_Work required:_
Copy the rows below verbatim, from the start of the rows through the line holding "pos(262,178)", inclusive. Leave the pictures out of your copy.

>> START Record set

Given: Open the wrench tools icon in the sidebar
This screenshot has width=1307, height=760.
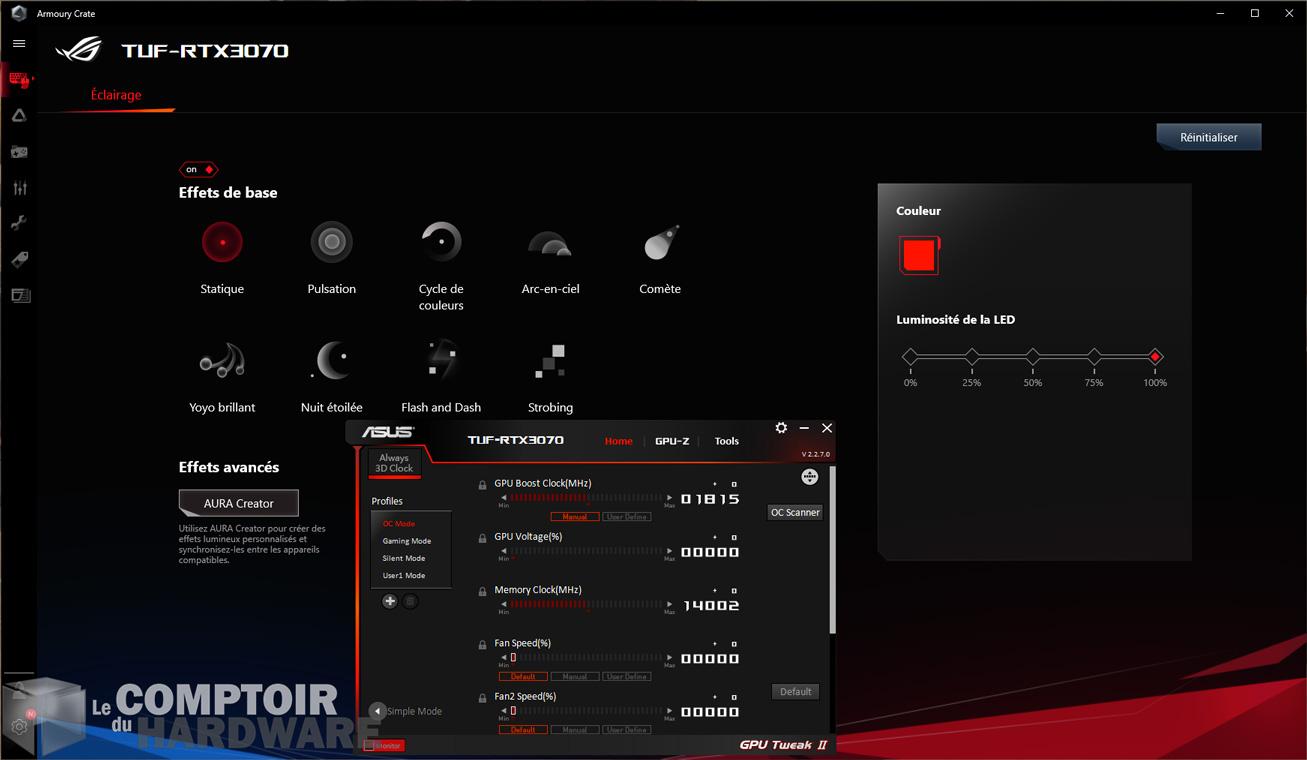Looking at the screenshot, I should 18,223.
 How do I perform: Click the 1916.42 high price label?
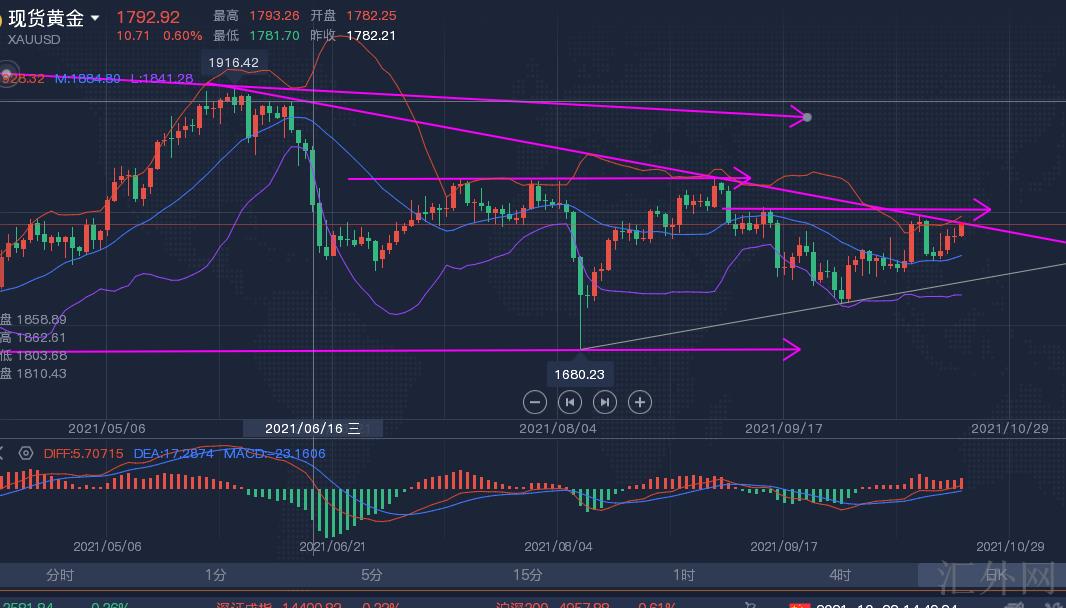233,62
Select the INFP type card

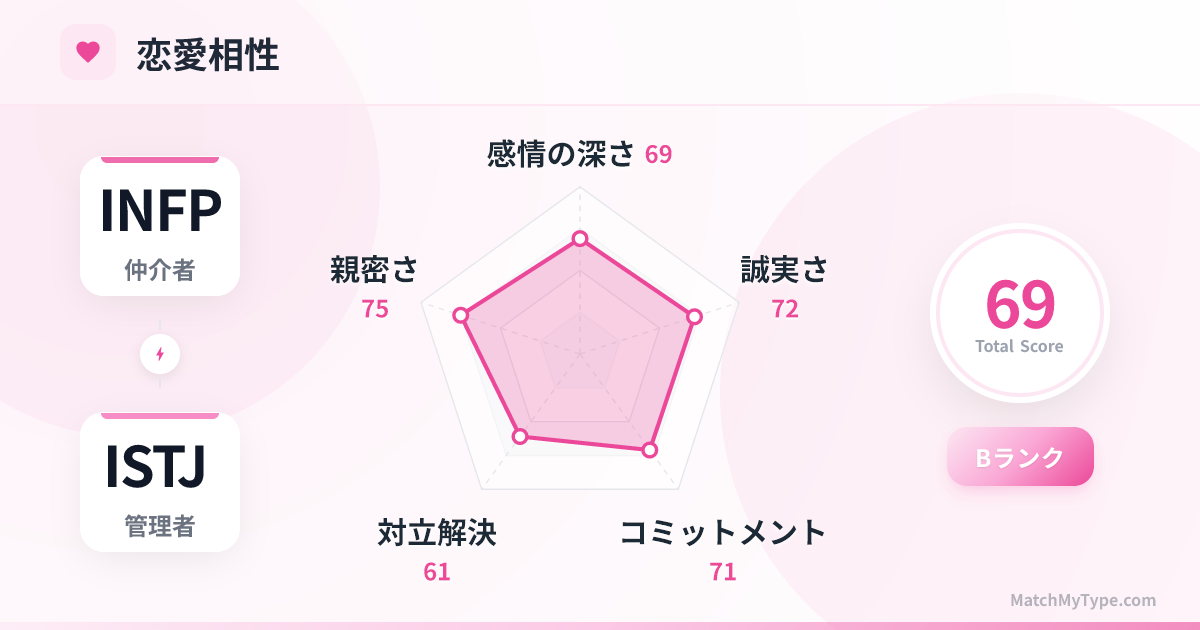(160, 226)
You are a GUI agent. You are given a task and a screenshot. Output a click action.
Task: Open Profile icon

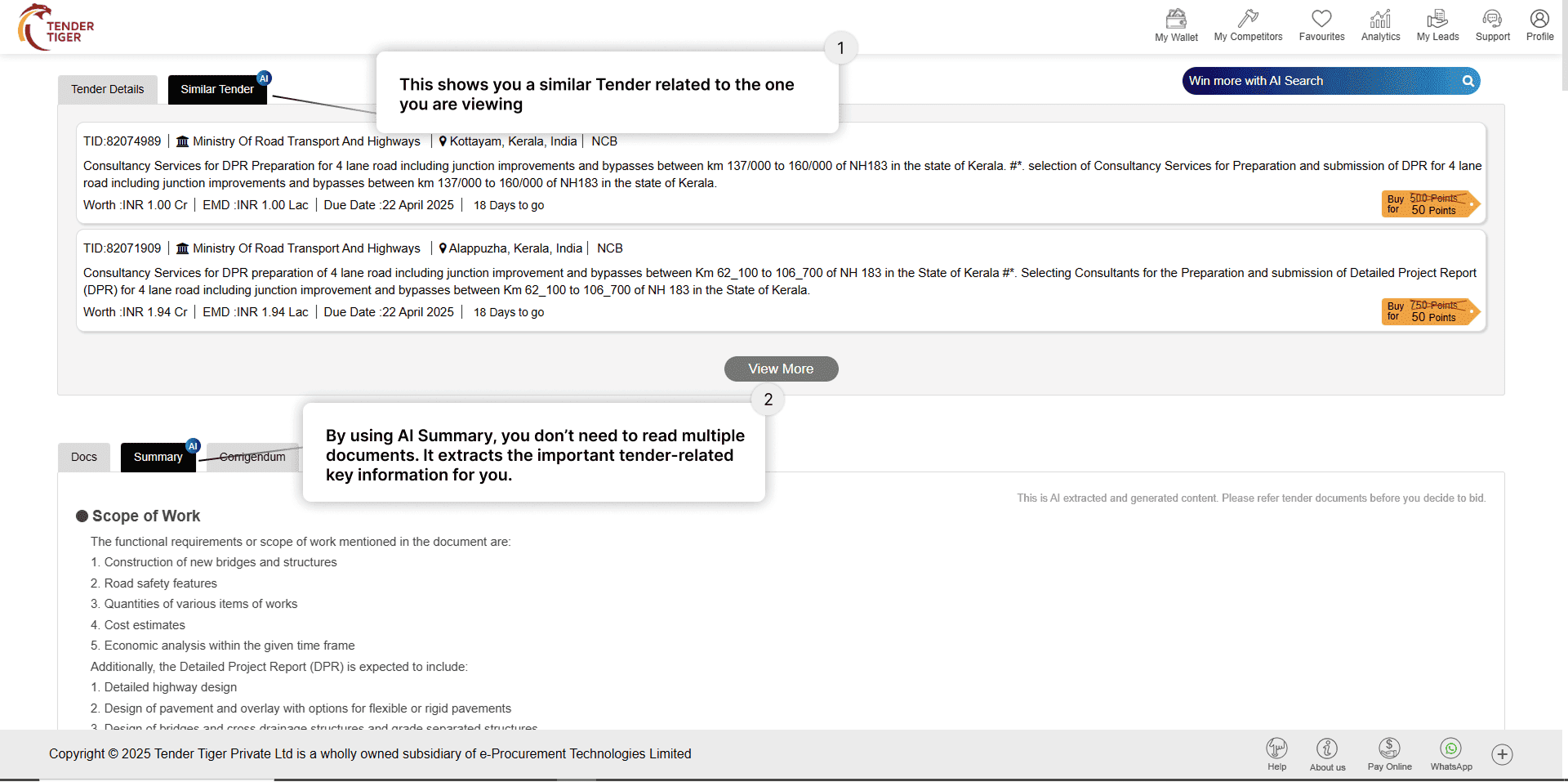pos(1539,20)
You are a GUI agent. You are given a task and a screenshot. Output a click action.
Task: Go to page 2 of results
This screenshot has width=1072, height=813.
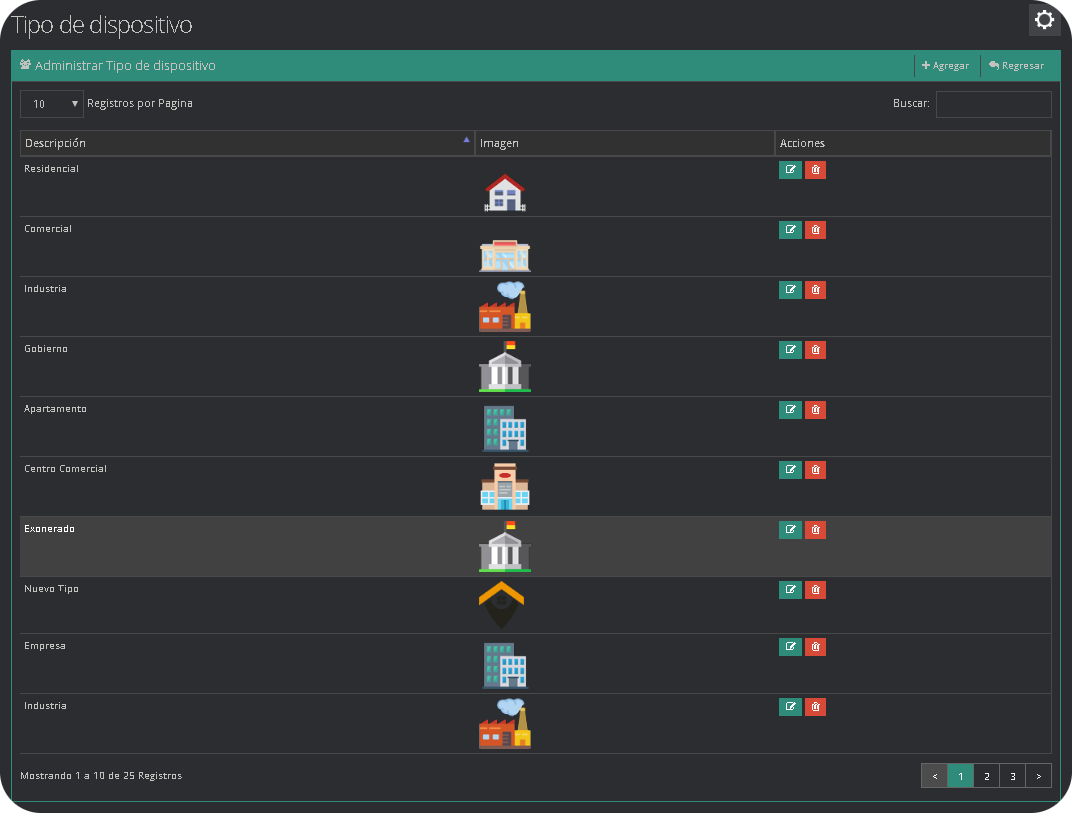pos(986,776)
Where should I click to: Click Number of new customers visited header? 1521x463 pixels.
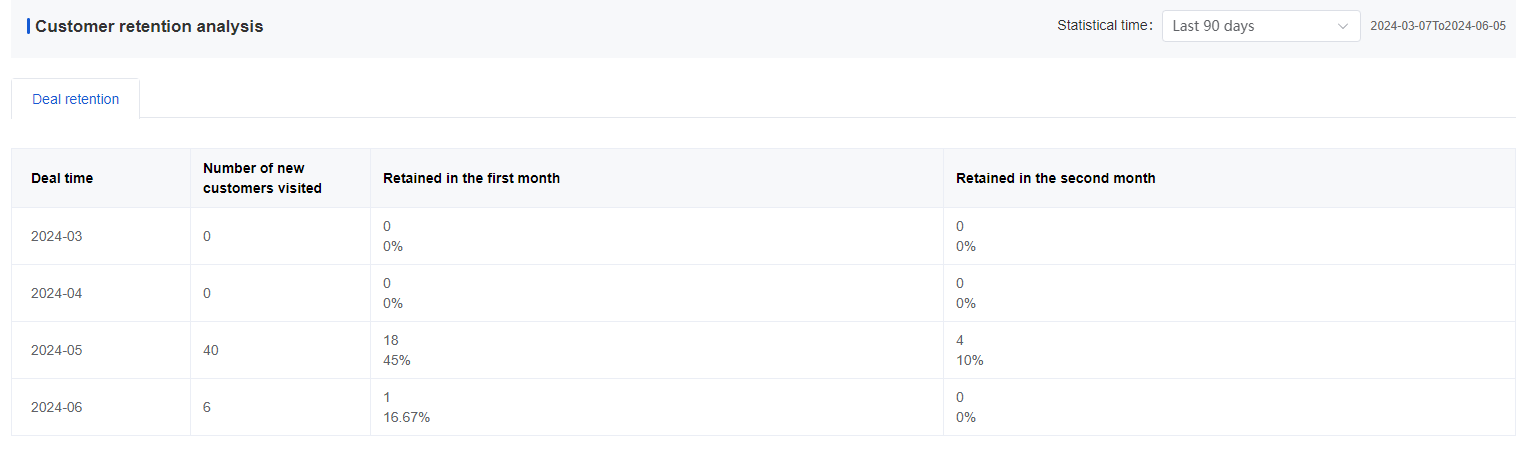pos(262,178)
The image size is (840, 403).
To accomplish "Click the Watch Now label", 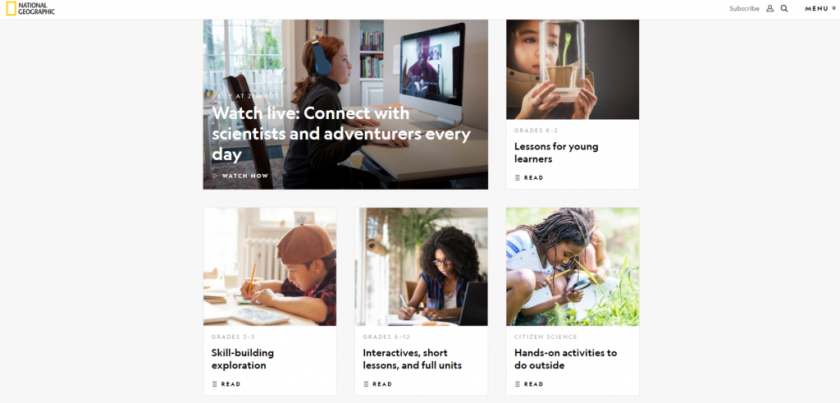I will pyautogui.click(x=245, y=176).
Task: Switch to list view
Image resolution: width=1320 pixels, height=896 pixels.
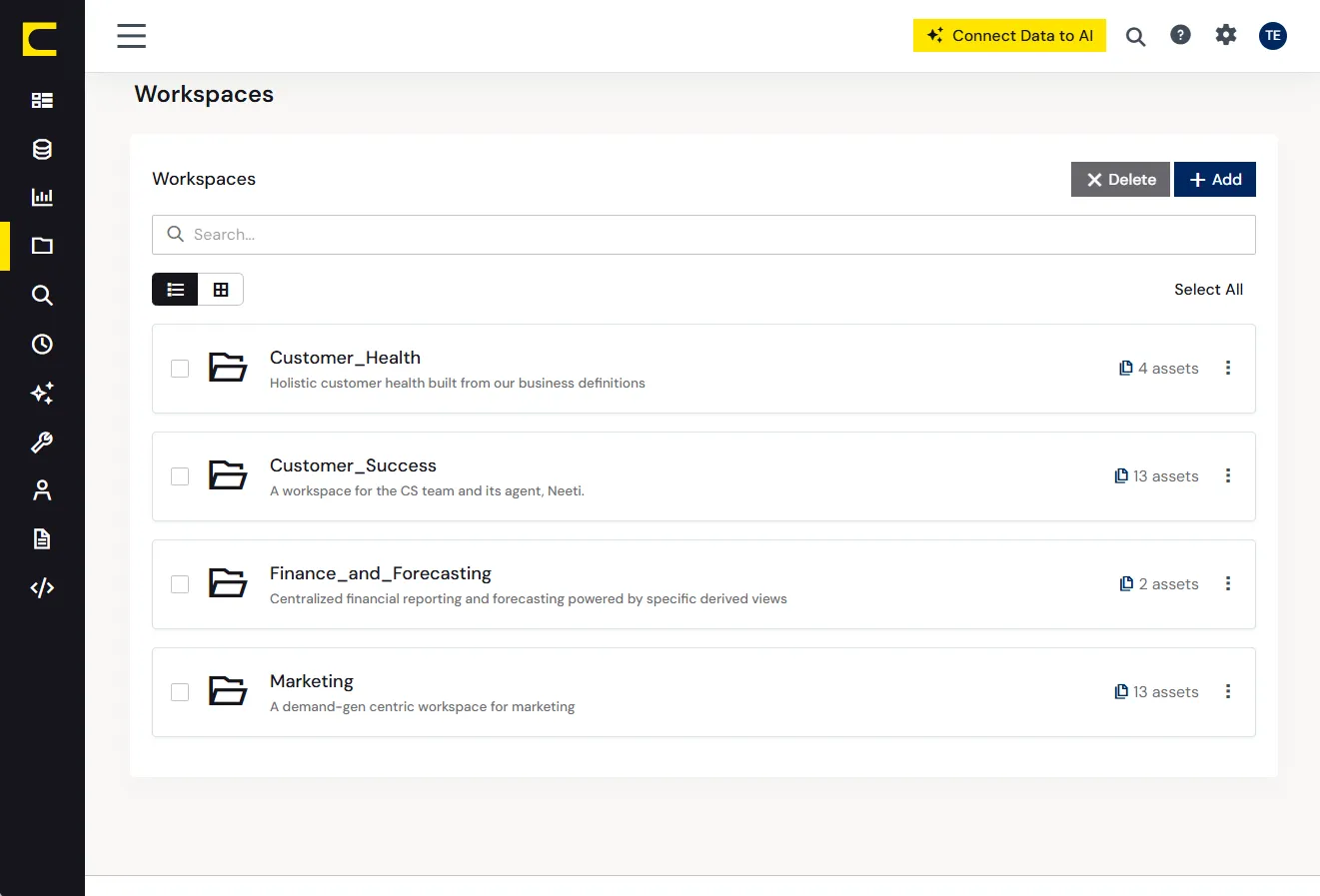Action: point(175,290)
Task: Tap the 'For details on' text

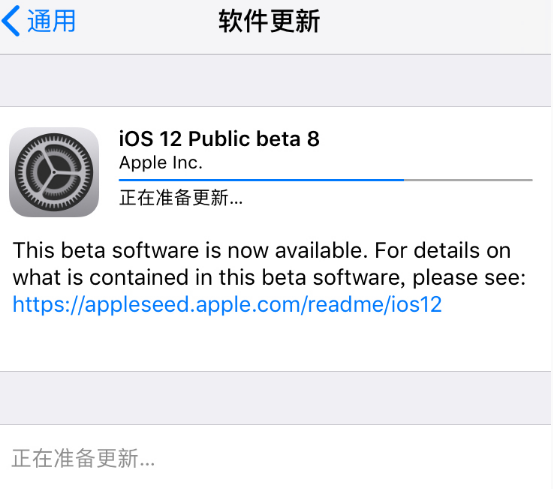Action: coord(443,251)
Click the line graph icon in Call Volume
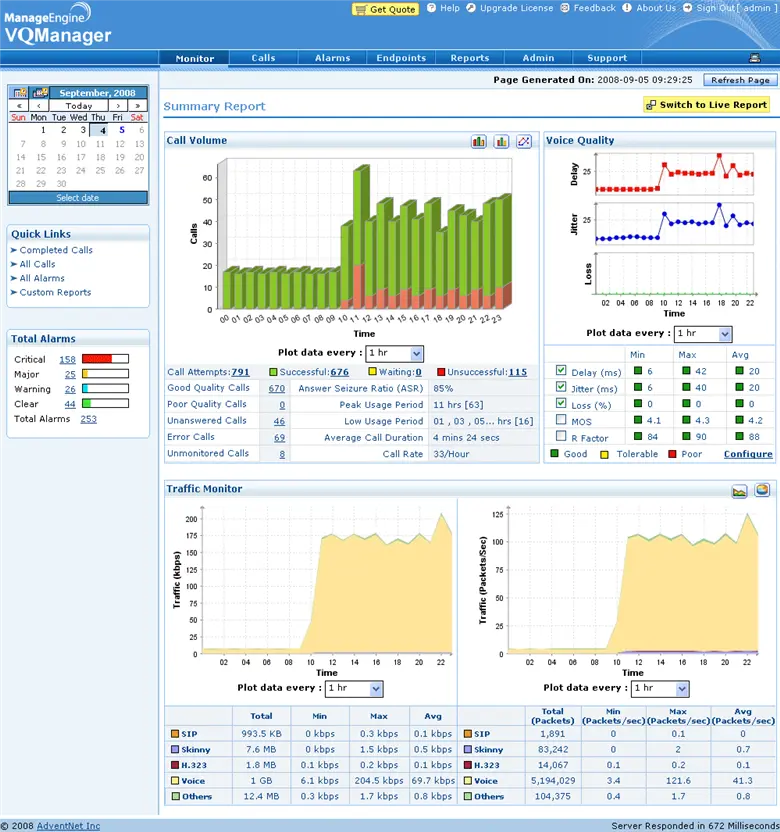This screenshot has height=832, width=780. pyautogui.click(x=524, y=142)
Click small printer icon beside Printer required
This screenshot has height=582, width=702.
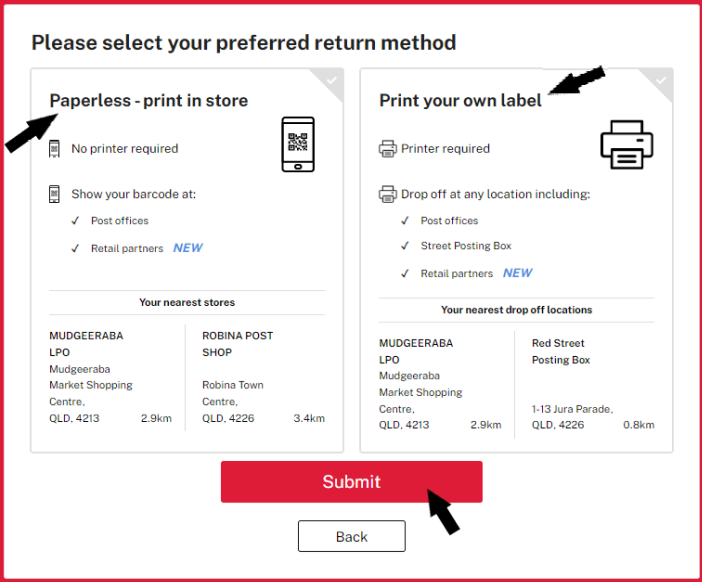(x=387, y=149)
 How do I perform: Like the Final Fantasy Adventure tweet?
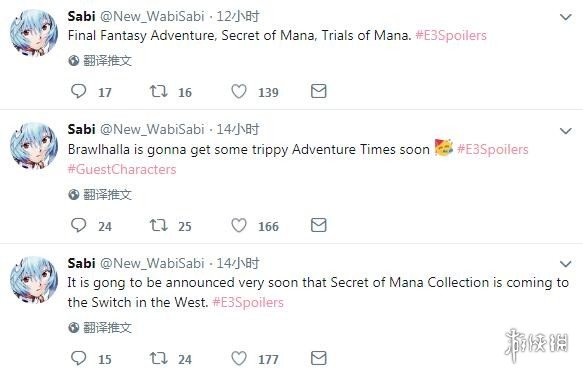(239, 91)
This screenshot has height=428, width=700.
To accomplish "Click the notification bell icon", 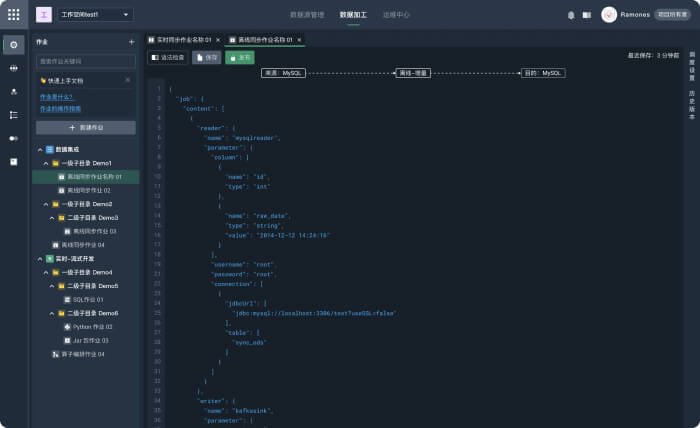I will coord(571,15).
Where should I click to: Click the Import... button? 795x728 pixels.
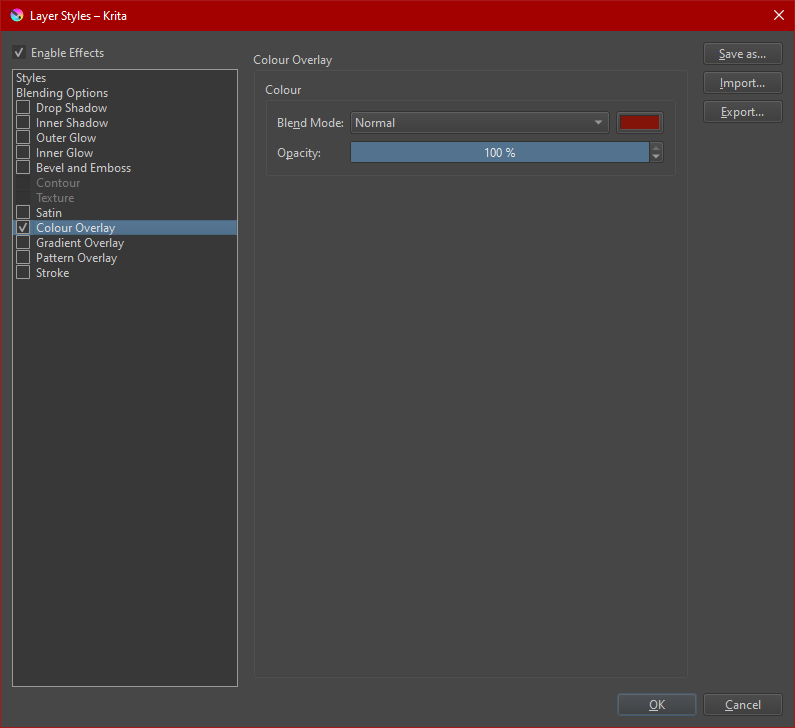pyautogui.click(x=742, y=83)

>> END Record set

_Task response:_
Given: Open the wrench tools icon in the sidebar
This screenshot has width=1307, height=760.
Looking at the screenshot, I should 18,223.
 How do I perform: Click the 1916.42 high price label?
233,62
Select the INFP type card

(160, 226)
You are a GUI agent. You are given a task and a screenshot. Output a click action.
Task: Open Profile icon

pos(1539,20)
You are a GUI agent. You are given a task and a screenshot. Output a click action.
Task: Go to page 2 of results
This screenshot has width=1072, height=813.
pos(986,776)
Where should I click to: Click Number of new customers visited header? 1521x463 pixels.
pos(262,178)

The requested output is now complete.